AIM OF THE TASK >>
Convert every line of the records below into a numbered list, dropping the blank lines.

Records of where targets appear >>
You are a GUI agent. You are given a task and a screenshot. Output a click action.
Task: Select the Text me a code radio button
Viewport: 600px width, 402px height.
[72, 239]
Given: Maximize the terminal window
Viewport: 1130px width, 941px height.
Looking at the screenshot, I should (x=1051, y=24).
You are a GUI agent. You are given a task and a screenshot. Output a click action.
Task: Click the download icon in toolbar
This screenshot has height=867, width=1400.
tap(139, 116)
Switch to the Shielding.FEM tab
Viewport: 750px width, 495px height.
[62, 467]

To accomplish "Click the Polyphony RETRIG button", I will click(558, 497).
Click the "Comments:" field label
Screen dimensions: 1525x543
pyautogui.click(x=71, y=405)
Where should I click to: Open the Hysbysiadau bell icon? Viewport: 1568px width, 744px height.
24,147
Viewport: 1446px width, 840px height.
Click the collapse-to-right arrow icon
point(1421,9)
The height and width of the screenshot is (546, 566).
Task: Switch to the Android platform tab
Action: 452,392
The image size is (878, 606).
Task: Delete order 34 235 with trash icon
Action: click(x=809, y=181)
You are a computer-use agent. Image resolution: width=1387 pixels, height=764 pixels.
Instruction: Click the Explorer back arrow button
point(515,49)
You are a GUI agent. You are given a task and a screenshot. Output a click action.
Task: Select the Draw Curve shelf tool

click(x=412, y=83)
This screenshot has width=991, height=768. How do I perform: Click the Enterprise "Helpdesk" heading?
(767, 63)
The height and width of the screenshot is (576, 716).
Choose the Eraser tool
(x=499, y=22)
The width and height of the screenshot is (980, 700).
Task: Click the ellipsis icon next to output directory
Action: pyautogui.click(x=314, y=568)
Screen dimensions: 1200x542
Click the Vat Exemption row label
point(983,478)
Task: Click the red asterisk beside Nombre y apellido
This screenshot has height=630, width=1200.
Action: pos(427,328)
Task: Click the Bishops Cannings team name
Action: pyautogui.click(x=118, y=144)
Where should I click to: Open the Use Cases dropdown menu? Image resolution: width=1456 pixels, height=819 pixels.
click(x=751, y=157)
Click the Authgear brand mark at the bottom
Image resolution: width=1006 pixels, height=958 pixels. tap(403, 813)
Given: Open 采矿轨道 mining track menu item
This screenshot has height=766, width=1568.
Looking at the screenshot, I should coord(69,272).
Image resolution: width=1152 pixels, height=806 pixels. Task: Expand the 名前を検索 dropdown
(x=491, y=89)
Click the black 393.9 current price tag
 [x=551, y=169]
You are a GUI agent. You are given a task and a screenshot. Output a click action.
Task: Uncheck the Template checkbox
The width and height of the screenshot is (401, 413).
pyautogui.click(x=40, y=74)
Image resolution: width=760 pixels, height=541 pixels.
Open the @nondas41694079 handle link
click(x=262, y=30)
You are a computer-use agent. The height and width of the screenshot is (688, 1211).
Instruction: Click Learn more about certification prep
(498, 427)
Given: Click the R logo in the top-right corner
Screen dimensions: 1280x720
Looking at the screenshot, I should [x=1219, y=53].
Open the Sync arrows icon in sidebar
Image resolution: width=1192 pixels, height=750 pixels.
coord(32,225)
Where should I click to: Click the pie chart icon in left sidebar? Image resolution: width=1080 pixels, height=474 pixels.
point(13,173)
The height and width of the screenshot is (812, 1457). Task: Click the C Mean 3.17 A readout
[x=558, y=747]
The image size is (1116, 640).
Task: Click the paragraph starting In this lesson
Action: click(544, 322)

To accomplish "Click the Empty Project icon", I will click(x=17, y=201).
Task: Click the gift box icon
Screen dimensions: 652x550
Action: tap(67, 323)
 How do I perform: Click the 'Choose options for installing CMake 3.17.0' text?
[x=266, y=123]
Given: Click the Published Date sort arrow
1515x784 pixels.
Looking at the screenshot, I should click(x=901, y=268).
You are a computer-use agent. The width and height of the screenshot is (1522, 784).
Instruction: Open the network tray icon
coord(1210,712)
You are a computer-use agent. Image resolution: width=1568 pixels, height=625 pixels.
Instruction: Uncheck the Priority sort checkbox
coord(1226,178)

FINISHED ANSWER >>
1. You are a GUI agent. You are given a task and a screenshot. Output a click action.
2. Task: Select the Text me a code radio button
3. Viewport: 600px width, 402px height.
4. [72, 239]
5. Given: Maximize the terminal window
6. Viewport: 1130px width, 941px height.
7. Looking at the screenshot, I should (x=1051, y=24).
8. You are a GUI agent. You are given a task and a screenshot. Output a click action.
9. Task: Click the download icon in toolbar
10. This screenshot has height=867, width=1400.
11. tap(139, 116)
12. Switch to the Shielding.FEM tab
13. Viewport: 750px width, 495px height.
14. [62, 467]
15. To accomplish "Click the Polyphony RETRIG button", I will click(558, 497).
16. Click the "Comments:" field label
17. Screen dimensions: 1525x543
18. pyautogui.click(x=71, y=405)
19. Where should I click to: Open the Hysbysiadau bell icon? Viewport: 1568px width, 744px height.
20. 24,147
21. Viewport: 1446px width, 840px height.
22. Click the collapse-to-right arrow icon
23. point(1421,9)
24. The height and width of the screenshot is (546, 566).
25. Task: Switch to the Android platform tab
26. Action: 452,392
27. The image size is (878, 606).
28. Task: Delete order 34 235 with trash icon
29. Action: click(x=809, y=181)
30. You are a computer-use agent. Image resolution: width=1387 pixels, height=764 pixels.
31. Instruction: Click the Explorer back arrow button
32. point(515,49)
33. You are a GUI agent. You are given a task and a screenshot. Output a click action.
34. Task: Select the Draw Curve shelf tool
35. click(x=412, y=83)
36. This screenshot has width=991, height=768. How do I perform: Click the Enterprise "Helpdesk" heading?
37. (767, 63)
38. The height and width of the screenshot is (576, 716).
39. Choose the Eraser tool
40. (x=499, y=22)
41. The width and height of the screenshot is (980, 700).
42. Task: Click the ellipsis icon next to output directory
43. Action: pyautogui.click(x=314, y=568)
44. Screen dimensions: 1200x542
45. Click the Vat Exemption row label
46. point(983,478)
47. Task: Click the red asterisk beside Nombre y apellido
48. This screenshot has height=630, width=1200.
49. Action: pos(427,328)
50. Task: Click the Bishops Cannings team name
51. Action: pyautogui.click(x=118, y=144)
52. Where should I click to: Open the Use Cases dropdown menu? Image resolution: width=1456 pixels, height=819 pixels.
53. click(x=751, y=157)
54. Click the Authgear brand mark at the bottom
55. Image resolution: width=1006 pixels, height=958 pixels. tap(403, 813)
56. Given: Open 采矿轨道 mining track menu item
57. This screenshot has height=766, width=1568.
58. Looking at the screenshot, I should coord(69,272).
59. Image resolution: width=1152 pixels, height=806 pixels. Task: Expand the 名前を検索 dropdown
60. (x=491, y=89)
61. Click the black 393.9 current price tag
62.  [x=551, y=169]
63. You are a GUI agent. You are given a task and a screenshot. Output a click action.
64. Task: Uncheck the Template checkbox
65. The width and height of the screenshot is (401, 413).
66. pyautogui.click(x=40, y=74)
67. Image resolution: width=760 pixels, height=541 pixels.
68. Open the @nondas41694079 handle link
69. click(x=262, y=30)
70. You are a computer-use agent. The height and width of the screenshot is (688, 1211).
71. Instruction: Click Learn more about certification prep
72. (498, 427)
73. Given: Click the R logo in the top-right corner
74. Screen dimensions: 1280x720
75. Looking at the screenshot, I should [x=1219, y=53].
76. Open the Sync arrows icon in sidebar
77. Image resolution: width=1192 pixels, height=750 pixels.
78. coord(32,225)
79. Where should I click to: Click the pie chart icon in left sidebar? Image resolution: width=1080 pixels, height=474 pixels.
80. point(13,173)
81. The height and width of the screenshot is (812, 1457). Task: Click the C Mean 3.17 A readout
82. [x=558, y=747]
83. The image size is (1116, 640).
84. Task: Click the paragraph starting In this lesson
85. Action: click(544, 322)
86. To accomplish "Click the Empty Project icon", I will click(x=17, y=201).
87. Task: Click the gift box icon
88. Screen dimensions: 652x550
89. Action: tap(67, 323)
90.  How do I perform: Click the 'Choose options for installing CMake 3.17.0' text?
91. [x=266, y=123]
92. Given: Click the Published Date sort arrow
93. 1515x784 pixels.
94. Looking at the screenshot, I should click(x=901, y=268).
95. You are a computer-use agent. The width and height of the screenshot is (1522, 784).
96. Instruction: Open the network tray icon
97. coord(1210,712)
98. You are a computer-use agent. Image resolution: width=1568 pixels, height=625 pixels.
99. Instruction: Uncheck the Priority sort checkbox
100. coord(1226,178)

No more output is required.